Les patchs doivent être préférés en première intention aux gommes parce que les apports en nicotine sont mieux quantifiés et plus importants et que la tolérance est meilleure.

La conduite du traitement

Une fois le traitement institué, on vérifiera que la dose prescrite est suffisante avant la fin de la première semaine de traitement sur :

- l'absence de signes de manque (persistance de pulsions à fumer, irritabilité, anxiété, agitation,..).

- l'absence de signes de surdosage (céphalées, palpitations, tremblements, etc..).

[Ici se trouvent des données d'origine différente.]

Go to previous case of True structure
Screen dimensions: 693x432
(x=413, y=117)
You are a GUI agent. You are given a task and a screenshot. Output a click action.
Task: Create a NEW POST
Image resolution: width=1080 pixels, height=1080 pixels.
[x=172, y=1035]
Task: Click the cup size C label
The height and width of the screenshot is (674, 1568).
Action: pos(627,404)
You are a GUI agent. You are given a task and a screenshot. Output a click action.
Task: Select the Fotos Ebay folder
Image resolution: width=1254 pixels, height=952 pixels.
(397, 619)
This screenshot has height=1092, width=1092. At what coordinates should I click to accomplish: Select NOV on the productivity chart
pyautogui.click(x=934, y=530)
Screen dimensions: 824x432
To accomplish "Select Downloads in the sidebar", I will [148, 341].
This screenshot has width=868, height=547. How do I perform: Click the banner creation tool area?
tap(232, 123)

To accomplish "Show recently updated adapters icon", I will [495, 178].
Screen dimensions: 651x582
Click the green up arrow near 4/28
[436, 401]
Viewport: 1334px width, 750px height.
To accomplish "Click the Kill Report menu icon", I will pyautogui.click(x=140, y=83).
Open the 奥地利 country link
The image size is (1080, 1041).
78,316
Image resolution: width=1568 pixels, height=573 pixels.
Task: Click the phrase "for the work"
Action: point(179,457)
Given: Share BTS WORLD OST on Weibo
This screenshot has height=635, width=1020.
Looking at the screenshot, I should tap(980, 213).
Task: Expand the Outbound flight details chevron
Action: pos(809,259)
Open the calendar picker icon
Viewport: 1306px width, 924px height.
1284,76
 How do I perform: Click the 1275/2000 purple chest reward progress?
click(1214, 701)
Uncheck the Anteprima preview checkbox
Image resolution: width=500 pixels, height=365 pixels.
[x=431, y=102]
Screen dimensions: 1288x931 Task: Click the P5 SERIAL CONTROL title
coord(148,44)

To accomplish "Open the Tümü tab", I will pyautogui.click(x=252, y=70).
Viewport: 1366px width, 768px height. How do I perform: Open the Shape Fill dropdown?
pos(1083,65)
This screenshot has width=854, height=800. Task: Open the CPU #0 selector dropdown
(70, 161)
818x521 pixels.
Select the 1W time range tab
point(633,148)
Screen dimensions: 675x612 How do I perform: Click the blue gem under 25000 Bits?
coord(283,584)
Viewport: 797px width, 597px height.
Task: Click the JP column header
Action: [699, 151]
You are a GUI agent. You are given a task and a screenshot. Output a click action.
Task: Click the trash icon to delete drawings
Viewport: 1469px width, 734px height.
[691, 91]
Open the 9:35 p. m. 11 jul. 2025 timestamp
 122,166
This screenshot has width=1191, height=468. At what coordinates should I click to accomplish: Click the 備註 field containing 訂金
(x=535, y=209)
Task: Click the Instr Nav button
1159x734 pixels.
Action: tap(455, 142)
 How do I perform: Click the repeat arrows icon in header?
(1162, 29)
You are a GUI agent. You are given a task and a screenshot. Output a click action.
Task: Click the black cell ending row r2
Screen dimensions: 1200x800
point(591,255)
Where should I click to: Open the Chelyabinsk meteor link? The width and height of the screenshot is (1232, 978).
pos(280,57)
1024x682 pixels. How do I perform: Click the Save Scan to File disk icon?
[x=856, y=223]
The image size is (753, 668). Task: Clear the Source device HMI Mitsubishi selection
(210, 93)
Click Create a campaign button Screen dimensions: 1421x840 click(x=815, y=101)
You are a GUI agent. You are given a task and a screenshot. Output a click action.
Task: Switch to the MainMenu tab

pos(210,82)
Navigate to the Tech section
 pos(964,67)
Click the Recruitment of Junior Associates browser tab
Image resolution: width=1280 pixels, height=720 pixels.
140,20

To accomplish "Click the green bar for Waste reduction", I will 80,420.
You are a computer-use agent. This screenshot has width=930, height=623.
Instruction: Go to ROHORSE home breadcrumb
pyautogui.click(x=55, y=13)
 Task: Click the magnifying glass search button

- le taux de cotinine urinaire : on considère que le taux de substitution (cotinine pendant le traitement de substitution / cotinine dosée quand le patient fumait encore) doit être d'au moins 60 % pour être efficace.

Contre-indications

Les contre-indications au traitement de substitution nicotinique sont peu nombreuses ; 

cardio-vasculaires, infarctus du myocarde en phase aiguë, angine de poitrine instable, arythmies cardiaques sévères,

accident cérébro-vasculaire récent,

femme enceinte. 

Cependant, autant chez le patient vasculaire que chez la femme enceinte, on pourrait s'interroger sur le risque relatif encouru par la poursuite du tabagisme par rapport à celui du traitement nicotinique, (ce dernier ne comporte ni oxyde de carbone ni goudrons dont on connaît la toxicité dans les deux situations cliniques).